Modeling Climate-Induced Societal Adaptation and Population Displacement with New Machine-Coded Environmental Event Data
Principal Investigator: Erik Wibbels, University of Pennsylvania
Co-Principal Investigators: Jeremy Springman, University of Pennsylvania and Iriana Marinov, University of Pennsylvania
Years of Award: 2024-2027
Managing Service Agency: Army Research Office
Project Description:
This project will generate original data to study how climate and environmental stressors shape a broad range of individual and group adaptation behaviors and which government-level adaptations reduce the prevalence of socially problematic adaptations, such as household migration or local inter-group violence, which often precede wider societal disruptions.
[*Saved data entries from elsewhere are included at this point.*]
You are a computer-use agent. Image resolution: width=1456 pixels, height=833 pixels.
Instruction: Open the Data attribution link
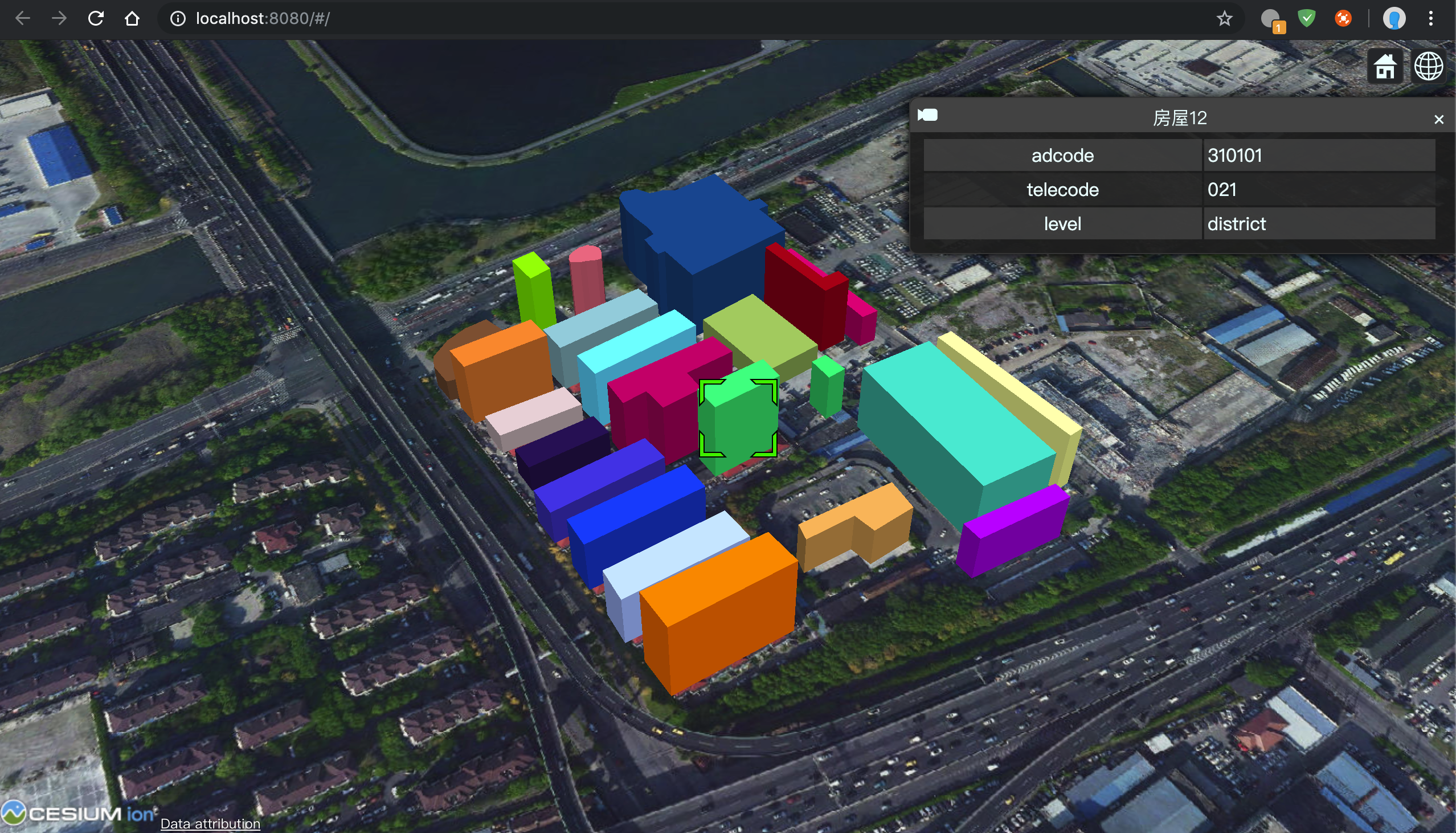[210, 823]
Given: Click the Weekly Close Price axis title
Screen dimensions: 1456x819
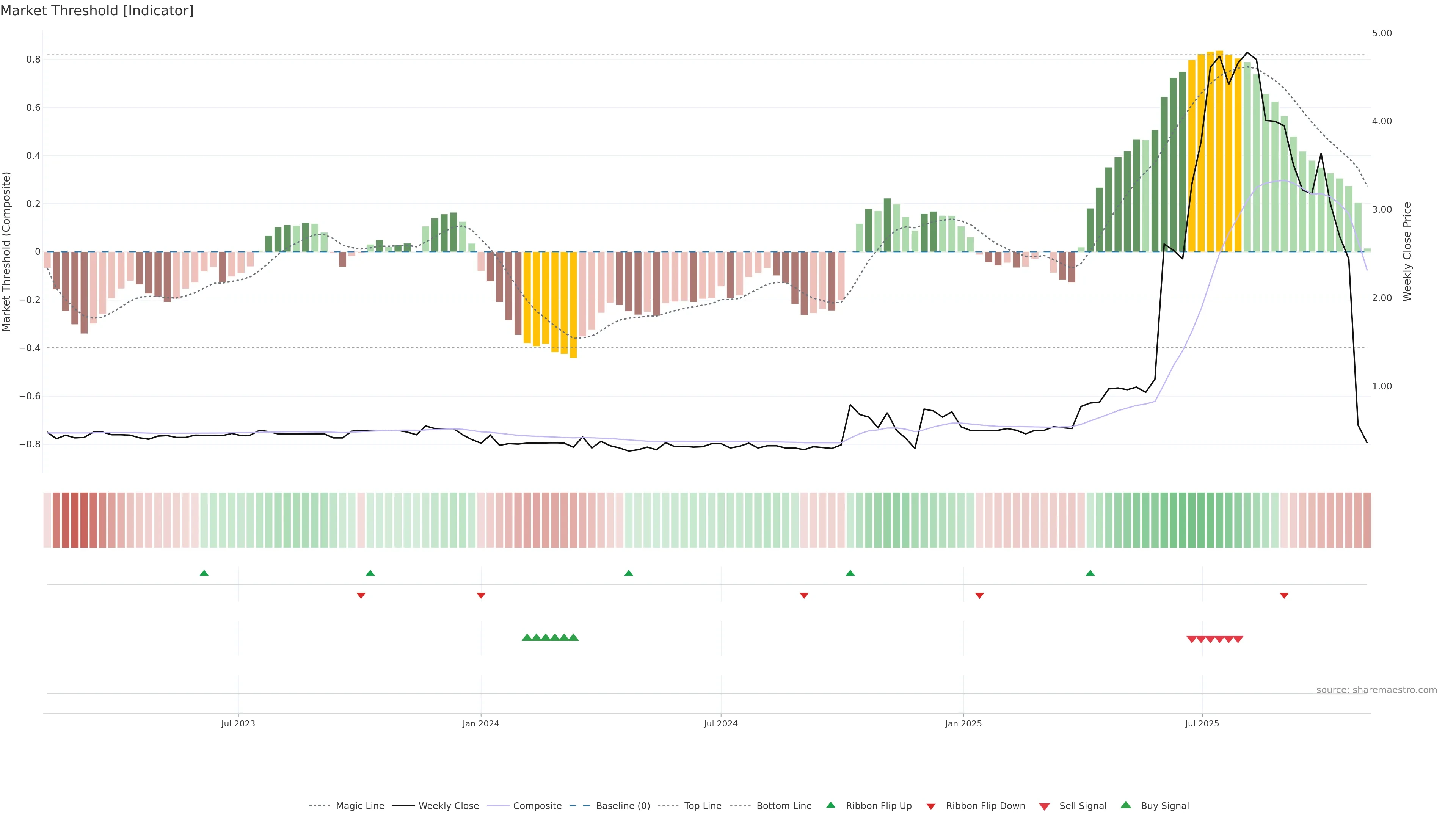Looking at the screenshot, I should (x=1407, y=251).
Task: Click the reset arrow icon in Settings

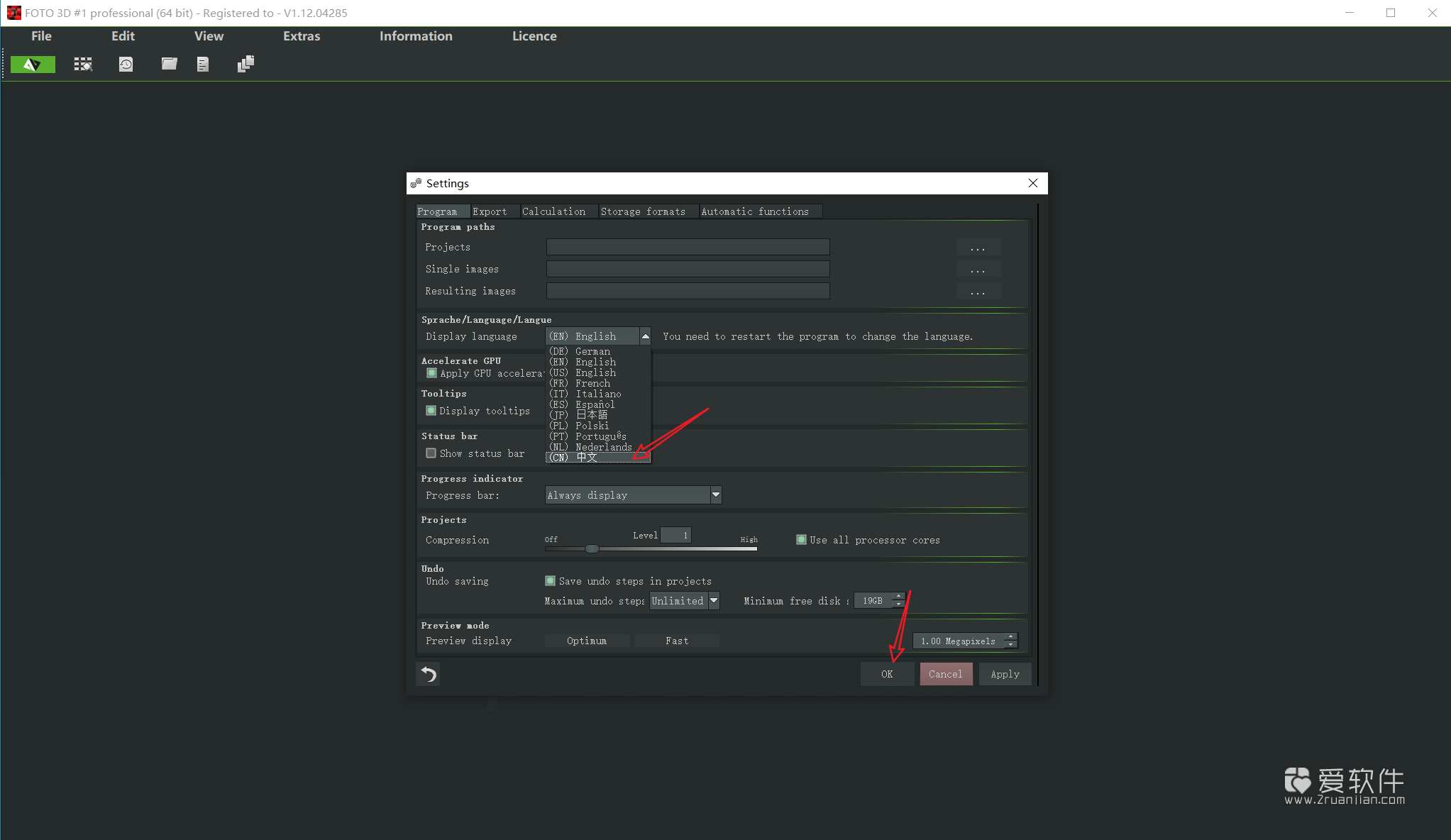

To generate original data on climate adaptation policies and behaviors at the individual, social group, and governmental levels, we will use a series of fine-tuned Large Language Models (LLMs) applied to a unique corpus of 120 million articles published by local news outlets based in more than 60 developing countries from 2012-2024. This will allow us to create a monthly, sub-national (ADM1) dataset on 10 distinct types of environmental adaptations never before measured at such scale. We will also use this method to generate new media-derived data for reporting on sudden onset weather and environmental events as well as slow onset environmental change that we expect to cause adaptation behaviors. We will complement these data with forthcoming data from the International Organization of Migration (IOM), publicly available project-level data on adaptation-focused development aid from the OECD, and high-resolution data on climate and environmental stressors.